La préface (voyez ma citation) est à lire absolument pour tous les amateurs de Claude Simon ou du nouveau roman ; l'auteur répond à la demande de Gaëtan Picon et nous y éclaire sur son processus créatif. La suite de l'ouvrage remplit le cahier des charges de la collection Les sentiers de la création par l'exemple : elle illustre la méthode décrite dans cette préface par un texte typiquement Simonien et abondamment illustré. le tout est superbement imprimé, beau papier, typographie originale, qualité des images...

J'ai aimé tous les romans de Claude Simon qui me sont passés entre les mains. Celui-ci préfigure non seulement Les corps conducteurs, qui en retravaille le texte et que je n'ai pas lu, mais aussi par exemple Tryptique qui m'avait ébloui. Comme son nom l'indique, Triptyque est fondé sur trois images, dont les descriptions, commentaires et prolongements sont mêlés dans le texte. Orion aveugle se présente comme une suite de phrases qui décrivent des images fixes ou des scènes, de nature diverses et parfois difficiles à identifier. le lecteur est, au moins au début, désorienté par le passage d'une image à un autre à certaines fin de phrase (le texte est monoparagraphique). Les images sont nombreuses.

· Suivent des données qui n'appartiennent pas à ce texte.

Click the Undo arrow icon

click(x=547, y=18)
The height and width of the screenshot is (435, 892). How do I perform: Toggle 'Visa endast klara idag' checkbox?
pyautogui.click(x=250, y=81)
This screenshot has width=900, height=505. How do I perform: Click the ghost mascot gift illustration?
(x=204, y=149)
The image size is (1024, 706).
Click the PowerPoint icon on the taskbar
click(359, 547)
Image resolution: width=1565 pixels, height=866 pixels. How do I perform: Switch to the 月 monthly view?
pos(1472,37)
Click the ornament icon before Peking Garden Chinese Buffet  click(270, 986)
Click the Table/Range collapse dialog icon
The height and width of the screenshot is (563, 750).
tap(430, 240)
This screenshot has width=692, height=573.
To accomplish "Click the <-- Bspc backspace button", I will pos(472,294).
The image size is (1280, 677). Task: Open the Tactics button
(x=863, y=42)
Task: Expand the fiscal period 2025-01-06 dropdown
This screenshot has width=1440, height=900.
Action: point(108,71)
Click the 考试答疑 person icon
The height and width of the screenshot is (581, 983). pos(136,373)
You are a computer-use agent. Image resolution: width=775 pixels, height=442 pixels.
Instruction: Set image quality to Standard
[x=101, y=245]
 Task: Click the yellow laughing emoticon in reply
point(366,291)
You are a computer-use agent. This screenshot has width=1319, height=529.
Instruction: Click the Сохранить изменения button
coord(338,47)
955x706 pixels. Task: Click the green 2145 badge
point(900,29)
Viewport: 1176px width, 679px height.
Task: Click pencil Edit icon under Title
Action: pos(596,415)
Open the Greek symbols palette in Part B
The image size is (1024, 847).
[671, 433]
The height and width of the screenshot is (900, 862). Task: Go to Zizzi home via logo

Peuvent-elles être groupées ? le lecteur, habitué à une certaine continuité narrative, voudrait les associer : par exemple par proximité géographique (les rues d'une ville qui pourrait être New York sont-elles celles où un homme s'assied sur une bouche d'incendie, cet homme est-il celui qui sort d'une consultation médicale...). le lecteur aimerait aussi, en plus de voir dans le texte l'application de la « méthode » d 'écriture décrite au début de la préface, y trouver une réflexion sur le rôle de l'écrivain (sujet d'un congrès décrit par bribes) et sur « l'aventure singulière du narrateur qui ne cesse de chercher, découvrant à tâtons le monde dans et par l'écriture » (fin de la préface). J'ai beaucoup aimé explorer ces pistes, tout en m'émerveillant de la qualité des descriptions, précises, évocatrices, au vocabulaire raffiné.
Voilà de quoi faire un beau texte. Mais le livre contient aussi une vingtaine d'illustrations : oeuvres d'art diverses (reproduction d'un fragment d'un tableau de Poussin d'où vient probablement le titre en couverture, tableau complet vers la fin de l'oeuvre), photos d'objets usuels, de sculptures, de collages, dessins (main écrivant, dessin de l'auteur!!!). Que font-elles là ? Parfois, elles sont complètement décrites, en particulier l'analyse du tableau de Poussin et de son détournement des lois de la perspective est prenante et bluffante, parfois elles évoquent un objet ou un lieu fugitivement décrit dans le texte, parfois elles font un pas de côté, ouvrant une piste parallèle, toujours posant au lecteur des questions non définies mais très riches. Un exemple : à quelques pages de la description d'un gratte-ciel la nuit dont Claude Simon décrit la structure devinée, il insère une photo d'une sculpture de Louise Nevelson, complexe montage, noir bien sûr, d'objets et de morceaux de bois dont la ligne générale est verticale.

Est-ce la porte d'entrée idéale vers l'oeuvre de Claude Simon ? C'est au moins, grâce à cette préface précieuse (et semble-t-il célèbre) une excitante occasion d'essayer de faire jouer des clés de lecture dans l'ensemble de l'oeuvre de cet écrivain nobelisé. Je n'ai pas parlé de tous les thèmes qui se mêlent dans le livre, mais j'encourage vivement à les découvrir, en gardant à l'esprit la réflexion sur la nature du Roman, nouveau ou non.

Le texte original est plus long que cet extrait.